■ Selected extract:
══════════════════════════════

Language processing. Language production is the act of turning an idea into a structured utterance, involving generation of structure from long-term knowledge, which relies on recall from memory. Temporary maintenance of word order, bound to the conceptual representation of the message, could be a route for improved learning of multi-word dependencies. During comprehension, perceivers may settle for a “good enough” interpretation without a detailed analysis of all syntactic dependencies, which is possible with mostly recognition-based processing.
The current study investigated the potential benefits of production in a between-subjects manipulation of learning task (comprehension or production), followed by comprehension tests. Our tasks minimize some well-known production–comprehension learning differences, allowing a focus on inherent processing differences (Fig. 1). Participants learned an artificial language incorporating a strict word order, complex word morphology, and grammatical dependencies across words. We hypothesized that production experience, compared with comprehension experience, would yield improved vocabulary comprehension. Moreover, we hypothesized that the production-learning group would have improved comprehension of grammatical dependencies, even when we controlled for vocabulary comprehension.
Method
Participants
A total of 125 native speakers of English from the University of Wisconsin–Madison received course credit or payment for participating. Based on a power analysis and pilot testing, the goal was 100 participants (50 per learning condition) who scored above threshold on a vocabulary test. To reach this threshold with leeway to remove nonperforming participants, we assigned 62 participants to the comprehension-learning condition and 63 to the production-learning condition. Three participants (two comprehension, one production) were unable to finish the experiment.
Materials
Language and visual world
A cartoon world of monsters situated on alien landscapes was created, including both still pictures and short videos. A language describing the entities, locations, and actions in the world contained 20 root words and four suffixes. All sentences had the structure shown in Figure 2. See the Supplemental Material for more detail on the materials. All materials, including the code to run the experiment in PsychoPy (Peirce, 2007), are available online (https://osf.io/74kqe/#).

Artificial world: the first and last frames of a video, the sentence describing it, the grammatical category of each word, the English translation of each word (k-pl = kind-looking, plural) and the sentence in English. Agreeing suffixes are underlined. In the experiment, the assignment of words to meanings was different for each participant, and the language was always auditorily presented, never written.
Dependencies
The language contained two deterministic agreement dependencies. Suffixes on four word types (determiner, adjective, monster, and verb) varied with the noun number (singular, plural) and monster type (kind-looking, scary-looking), a semantic category similar to gender or classifier morphology in some natural languages. The usu suffix in Figure 2 indicates a kind-looking monster (the us part of the suffix) and plural with the final u (Table 1).
The Four Possible Suffixes and Their Meaning
We also introduced a probabilistic dependency, in which monsters tended to be marked with either striped or dotted markings more frequently based on their semantic type. We explored the possibility that production experience would boost such learning, but there was no evidence of any learning of this dependency in our study. While we cannot interpret these null results, it is noteworthy that Amato and MacDonald (2010) found learning of a similar probabilistic dependency with sensitive reading measures but not with measures similar to ones used in the present study. Details about the probabilistic dependency manipulation and results for it can be found in the Supplemental Material.

══════════════════════════════

■ Problem A: In the passage on language learning, rewrite the section starting at "The current study" and ending at "for vocabulary comprehension.", renaming "artificial language" as "invented language".
■ Problem B: According to the passage on language learning, how many participants were assigned to the production-learning condition?
■ Problem C: Resume the passage on language learning, picking up after its final sentence.
The material that comes next is separate from the passage on language learning.

■ Listing:
══════════════════════════════

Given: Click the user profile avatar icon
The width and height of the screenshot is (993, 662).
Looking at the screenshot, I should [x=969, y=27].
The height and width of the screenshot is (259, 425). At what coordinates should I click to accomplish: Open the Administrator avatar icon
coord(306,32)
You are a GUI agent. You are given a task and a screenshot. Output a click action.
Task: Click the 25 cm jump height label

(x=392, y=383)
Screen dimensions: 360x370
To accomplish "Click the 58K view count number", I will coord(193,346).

══════════════════════════════

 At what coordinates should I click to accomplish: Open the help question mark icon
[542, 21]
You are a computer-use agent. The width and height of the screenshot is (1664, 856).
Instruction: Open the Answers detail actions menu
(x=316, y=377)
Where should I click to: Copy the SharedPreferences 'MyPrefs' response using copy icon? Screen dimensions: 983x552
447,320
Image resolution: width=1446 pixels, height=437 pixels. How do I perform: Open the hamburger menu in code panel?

══════════════════════════════

■ Output A:
The current study investigated the potential benefits of production in a between-subjects manipulation of learning task (comprehension or production), followed by comprehension tests. Our tasks minimize some well-known production–comprehension learning differences, allowing a focus on inherent processing differences (Fig. 1). Participants learned an invented language incorporating a strict word order, complex word morphology, and grammatical dependencies across words. We hypothesized that production experience, compared with comprehension experience, would yield improved vocabulary comprehension. Moreover, we hypothesized that the production-learning group would have improved comprehension of grammatical dependencies, even when we controlled for vocabulary comprehension.

■ Output B: 63 participants were assigned to the production-learning condition.

■ Output C:
Training procedure
Training (Fig. 3) consisted of blocks of passive-exposure trials, interleaved with blocks of either active-comprehension trials (comprehension-learning condition) or active-production trials (production-learning condition). All participants received 78 passive-exposure trials divided into 14 blocks of 2 to 6 trials each in which a picture or video was paired with two auditory presentations of a word, phrase, or sentence in the language that matched the image (Fig. 3d; see Table S1 in the Supplemental Material for more details). For all participants, language training began with a block of still pictures of uncolored, unmarked monsters described by single words, and new vocabulary was gradually added in each block until all elements were combined into full sentences, as in Figure 2. All participants received 96 active learning trials, each divided into 17 blocks of 2 to 6 trials of the same type.

Flow of experimental procedure. Training consisted of 31 blocks of alternating passive- and active-learning trials (see Table S1 in the Supplemental Material for more details). After training, participants completed three tests of learning. The two learning conditions were identical in passive-exposure blocks and all comprehension tests; the groups’ experience differed only in the active-learning blocks.
Active-comprehension task
In the active-comprehension task (Fig. 3e), participants saw a picture and heard a phrase in the novel language, and they indicated with a keypress whether the phrase matched the picture. Half of the trials in each block were mismatches. Feedback on response accuracy was presented onscreen. Regardless of accuracy, feedback was followed by a repetition of the auditory phrase, accompanied by its matching picture.
Active-production task
The active-production (Fig. 3f) task prompted participants to describe a picture aloud in the artificial language. Responses were recorded. Participants pressed a key after speaking, then heard the phrase that correctly described the picture. The picture remained onscreen throughout the trial, and the correct phrase was presented independent of the accuracy of their production.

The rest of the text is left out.